* BRANO ESTRATTO *
--------------------------------------------------

La civiltà italiana e le tradizioni popolari  

 

Nessuno dei nostri  demopsicologi o demologi, in quasi un secolo, più o meno, di ricerche fatte in ogni campo della vita del popolo e in ogni angolo della penisola, ha atteso a studiare gli spiriti e le forme della civiltà italiana attraverso le tradizioni popolari.

      Come è noto, queste conservano e trasmettono non solo, ma mantengono in vita il complesso di quelle norme, che accompagnano una gente o una stirpe nel suo cammino, attraverso io tempo e lo spazio, e costituiscono uno dei segni più caratteristici dell’origine di una Nazione, sia che si considerino dal punto di vista storico, per la secolare osservanza degli usi, sia che si riguardano da quello della realtà attuale, come forza operosa ed operante nella vita sociale.

         Varie sono le ragioni che concorsero a ritardare, nello sviluppo degli studiosi, questo concetto della tradizione come elemento vivo nella civiltà nazionale. Sessanta e più anni fa, nel periodo più fervoroso delle raccolte che venivano ad ingrossare il repertorio delle curiosità degli eruditi, esso non si era ancora fatto strada, e, soltanto oggi, nella luce dei nuovi tempi si è affacciato in relazione con le nuove conquiste sociali e politiche,  dell’Italia.

         In un primo momento, sotto l’impulso delle dottrine etnico-linguistiche, che facevano degli Ariani i primogenitori degli Indogermanici, meglio detti, poi, Indo-europei, lo studio delle tradizioni popolari si orientò verso l’indagine comparata dei miti. Si distinse, allora, l’alta e la bassa mitologia, meglio detta «mitologina»; quella per indicare i racconti e le avventure dei numi abitatori dell’Olimpo, questa per designare le imprese e le opere delle fate, degli orchi, dei draghi, e simili; e si disse che la prima era tramontata per sempre col paganesimo, e che la seconda  continuava nelle campagne e nei casolari, costituendo un patrimonio comune ai discendenti delle famiglie che primamente popolarono l’Europa.

         Più tardi, quando l’entusiasmo per la scuola etnico-mitica si attenua,  la tradizione popolare trova il suo solido terreno nell’ambito degli studi storici,  ai quali diceva di apportare i documenti tradizionali ad integramento delle fonti scritte.  Non  manca, in tale tempo, chi osa contrapporre alla storia maggiore, che  è consacrata negli atti archivistici e che attende a ricostruire le imprese dei Principi e dei Re, la storia minore, che è contenuta nella tradizione del popolo e ritrae le oscure vicende dell’umile plebe.

--------------------------------------------------

* OBIETTIVO *
Riprendi il brano sulle tradizioni popolari e la civiltà italiana riportato qui sopra e proseguilo a partire dall'ultima frase.

* SEZIONE DATI *
--------------------------------------------------

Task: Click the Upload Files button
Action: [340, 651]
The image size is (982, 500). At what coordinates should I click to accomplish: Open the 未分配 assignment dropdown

--------------------------------------------------

* RISPOSTA *
         Da qui, poi l’idea della demopsicologia come «studio delle classi povere», rappresentate nel mondo della cultura, la lotta di classe, che da tempo fermentava tra il popolo,  da una parte - «l’eterno diseredato, che si faceva prendere dai signori della intelligenza i germi fecondi dell’anima sua, i tempi lirici,  invenzioni narrative, le sue aspirazioni e le sue rivolte,  i suoi miti,  i suoi proverbi, le sue salutari esperienze delle erbe e delle acque, le sue tradizioni d’ogni maniera» - e l’aristocrazia e la borghesia della cultura dell’altra,  che «pregiavano solo la loro storia, la loro poesia, la loro morale, la loro religione,, sorridendo con supremo disdegno dell’umile polla a cui avevano attinto.»

         Come si vede, attraverso l’esame dei vari aspetti della tradizione, da quello mitico a quello storico, a quello sociale,  e via dicendo, sfuggiva ai demologi l’aspetto principale della nuova ricerca, quello che tutti gli altri comprende e vivifica, facendo vedere che gli sparsi e spesso spregiati «rottami di antichità», che il volgo gelosamente conserva, sono i segni della millenaria vita della razza e della sua civiltà, considerando questa come espressione di quella.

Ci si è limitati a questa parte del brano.